Rechtsterrorismus gegen die Demokratie – die Ermordung Walther Rathenaus


Gedenkveranstaltung in der Jüdischen Gemeinde zu Dresden am 24. Juni 2022


Das „Paradoxeste der Paradoxe“ hat man Walther Rathenau genannt. Eigentlich wollte der Sohn des AEG-Gründers Gardeoffizier werden – sein „Judentum“ aber verstellte ihm diesen Weg. Als Unternehmer erfolgreich, organisierte er ab 1914 die deutsche Kriegswirtschaft, deren Wandel zur „Friedenswirtschaft“ er ebenfalls prägte. 1921 als „Minister für Wiederaufbau“ tätig, wurde er im Januar 1922 Reichsaußenminister. Als junger Mann kaisertreu, begrüßte er dennoch nicht den Krieg, kritisierte jedoch den Versailler Vertrag und stellte sich nach 1918 dennoch ohne Vorbehalte in den Dienst der Weimarer Republik.

Als „Verzichtspolitik“ und „Jude“ von rechts geschmäht, genoss er seit langem hohes Ansehen als Schriftsteller und Publizist in der gebildeten deutschen Gesellschaft, die er mit intellektuell anspruchsvollen Publikationen über die „Risiken und Nebenwirkungen“ der industriellen Moderne aufzuklären versuchte.

Walther Rathenau | Bild: United States Library , ID ggbain. 20796

Am 24. Juni 1922 wurde Rathenau auf offener Straße erschossen. Kein anderes Ereignis hat die Republik von Weimar stärker erschüttert als die Serie von Anschlägen von 1921/1922, die gegen Rathenau, den früheren Reichsfinanzminister Matthias Erzberger, den ersten deutschen Ministerpräsidenten Philipp Scheidemann und schließlich auch gegen den Publizisten Maximilian Harden verübt wurden. Diese Attentate sollten der geheim gehaltene Auftakt zu einer antidemokratischen „Gegenrevolution“ werden; Spinne im rechten Netzwerk war die „Organisation Consul“.

Die Täter

Rathenaus Attentäter waren Kriegsteilnehmer, nach 1918 hochaktiv im rechtsradikalen Organisationsspektrum: in diversen Freikorps, im „Oberschlesischen Selbstschutz“, der „Brigade Ehrhardt, dem „Bund Oberland“ und dem „Deutschvölkischen Schutz- und Trutzbund“. Erwin Kern war der Sohn eines Verwaltungsgerichtsdirektors, Hermann Fischer Spross des Dresdner Kunstprofessors Bruno Fischer, Ernst Werner und Hans-Gerd Techow Söhne eines Berliner Magistratsbeamten, Ernst von Salomons Vater war Polizeibeamter.
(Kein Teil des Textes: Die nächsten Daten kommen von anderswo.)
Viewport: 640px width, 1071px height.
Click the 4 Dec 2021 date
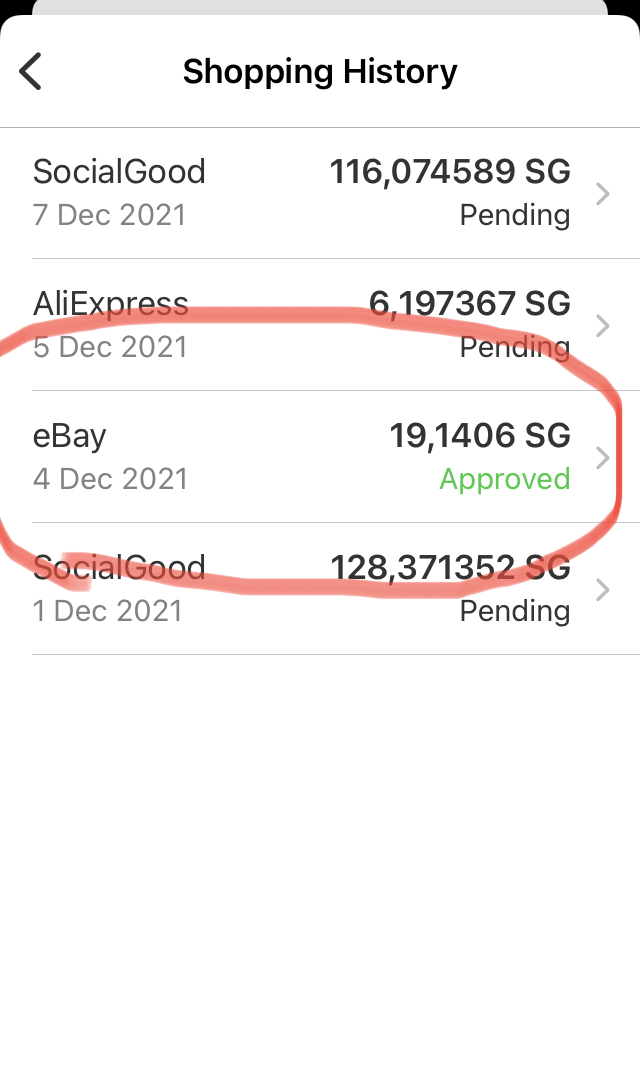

Somit sind die Biografien der Hauptattentäter ein Beispiel des „Extremismus der Mitte“, den wir heute, weniger blutig, ebenfalls wieder kennen. Dass die Weimarer Justiz in den verschworenen Terroristen ausschließlich „Einzeltäter“ erkannte, verweist auf den „Sympathisanten“-Sumpf innerhalb von Justiz, Polizei und Verwaltung. Unter anderem an dieser informellen Macht zerbrach schließlich die Republik von Weimar. Um Rathenaus Mörder entstand ab 1924 ein Kult in der „rechten Szene“, den nach 1933 die Nationalsozialisten weiter pflegten und der auch heute noch Anhänger hat.
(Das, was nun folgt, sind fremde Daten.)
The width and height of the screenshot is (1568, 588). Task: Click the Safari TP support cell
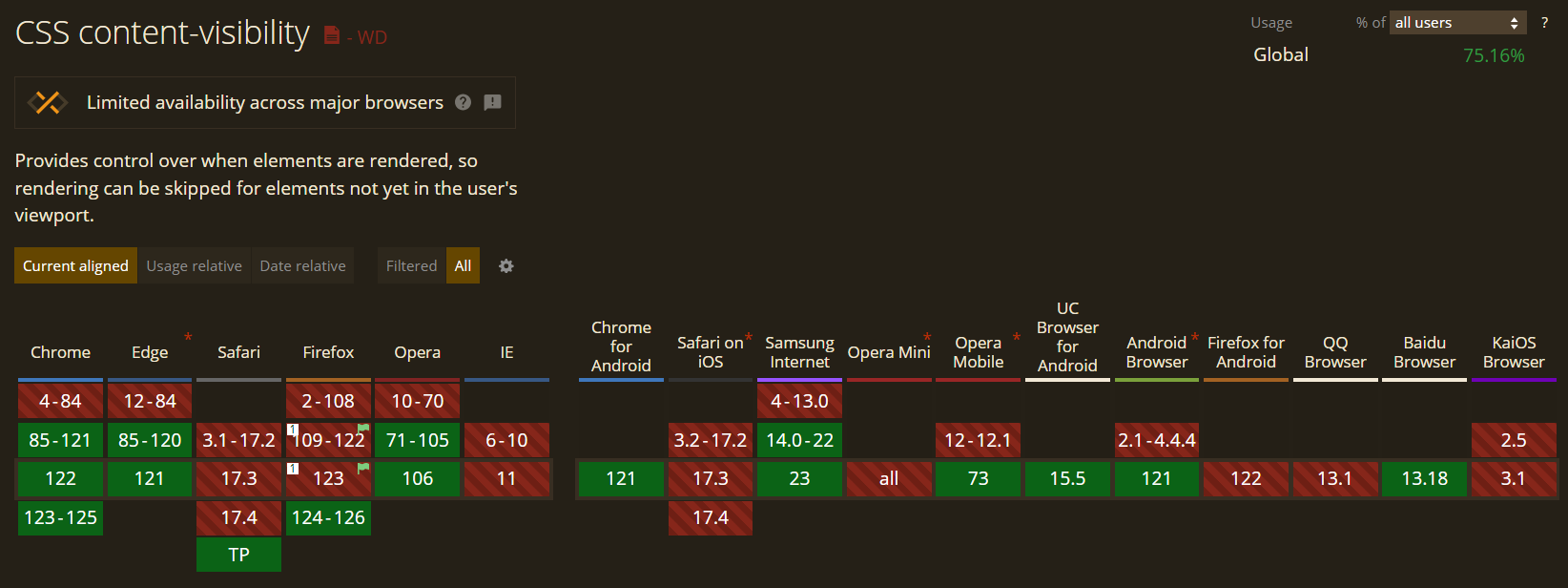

An all dies war am 24. Juni 2022 zu erinnern… damit uns bewusst bleibt, wie kurz manchmal der Weg vom Vorurteil zur Gewalt ist.

Die Veranstaltung fand in Zusammenarbeit mit der Landeshauptstadt Dresden, der Jüdischen Gemeinde zu Dresden und mit Unterstützung des Weimarer Republik e.V. statt.